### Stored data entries
= = = = =
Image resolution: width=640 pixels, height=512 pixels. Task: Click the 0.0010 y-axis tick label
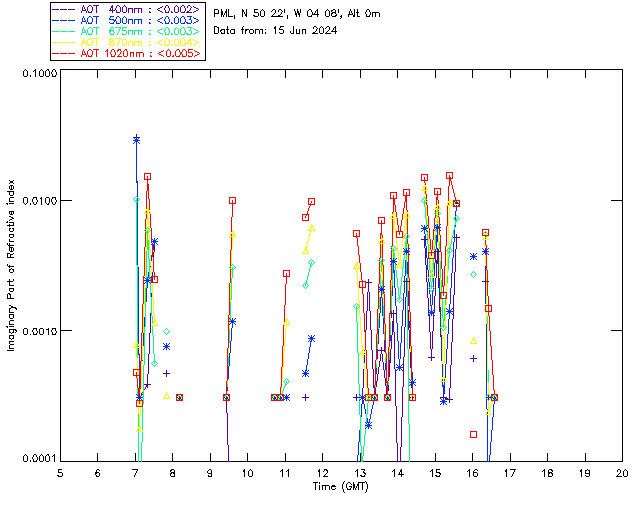(x=37, y=330)
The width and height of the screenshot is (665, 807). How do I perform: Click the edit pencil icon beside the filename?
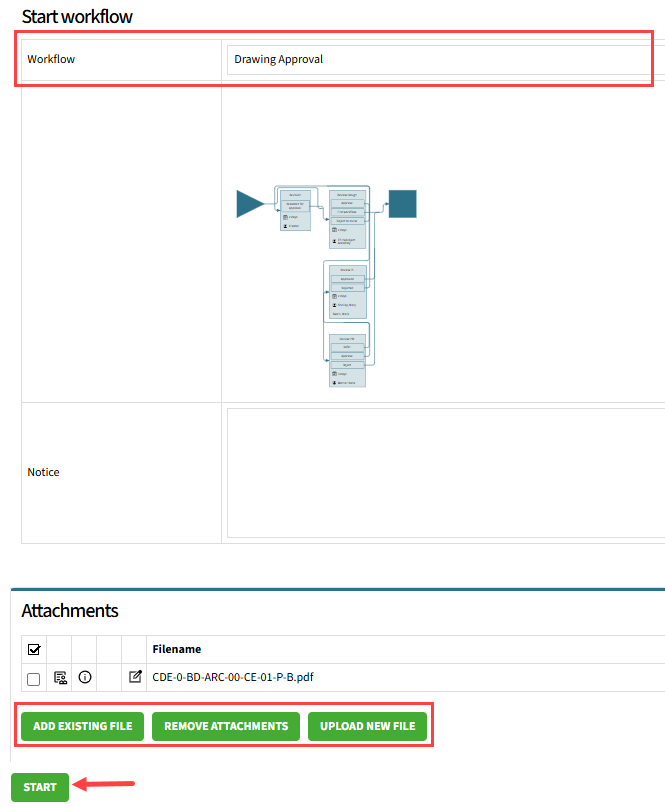pyautogui.click(x=135, y=678)
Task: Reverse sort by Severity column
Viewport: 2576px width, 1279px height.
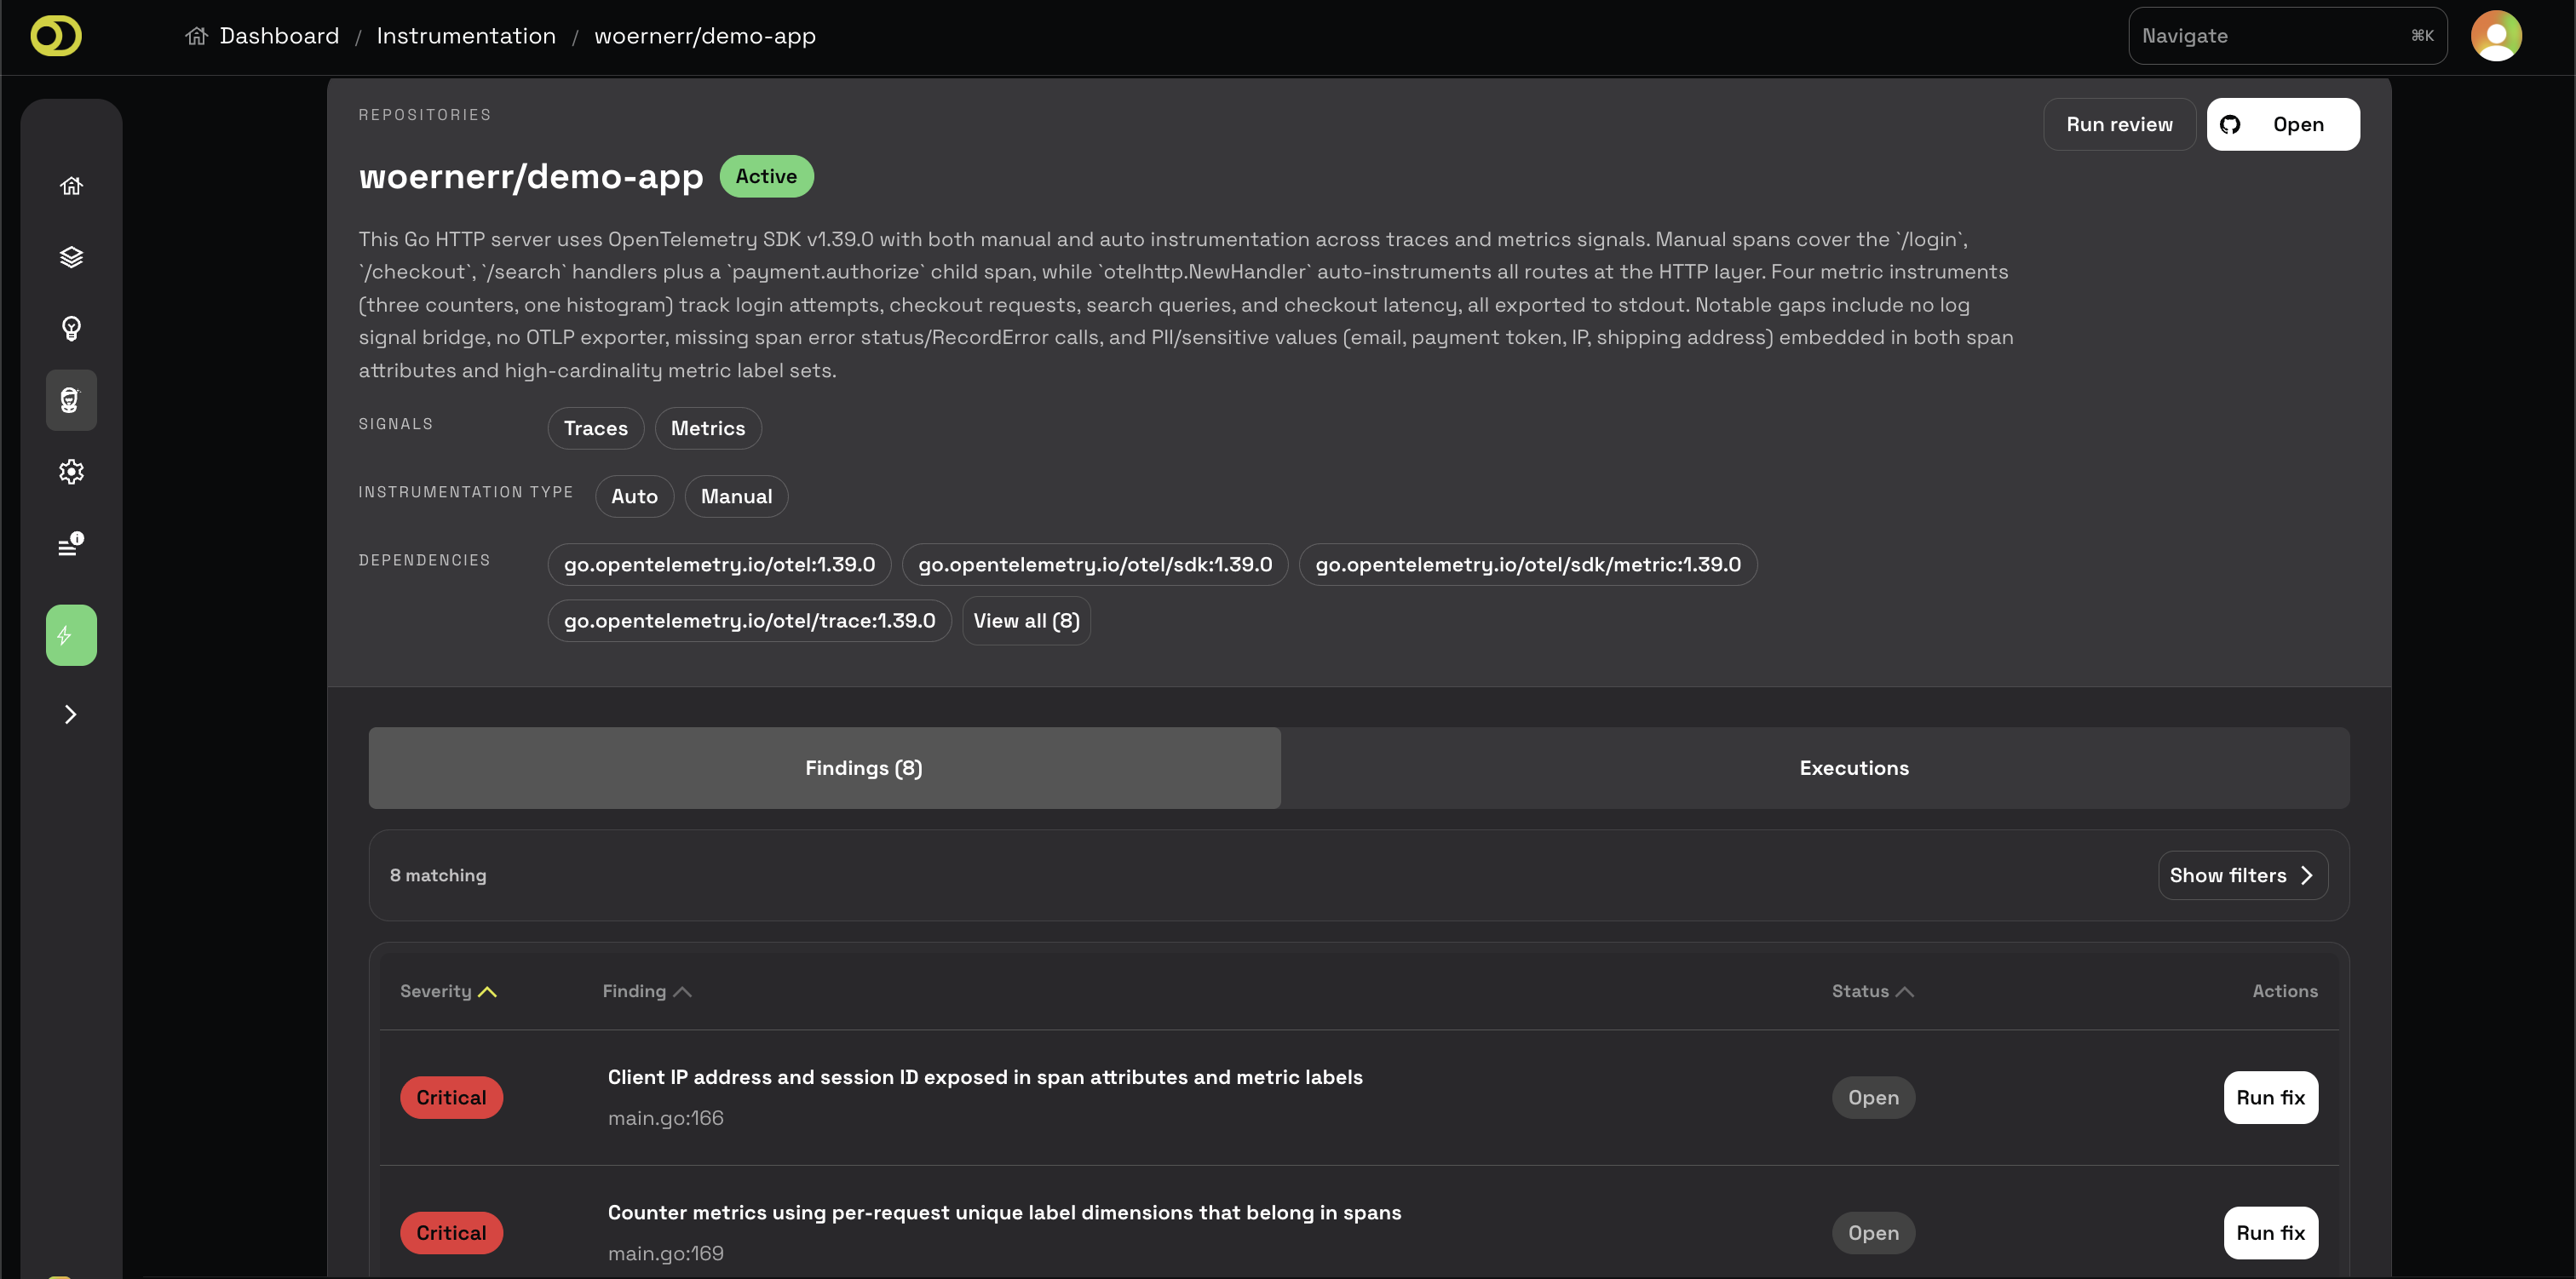Action: coord(447,991)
= = = = =
### What you should do
Count the lines of the listing above that contain the string "height". Reply with the number alone.

### Exercise result
3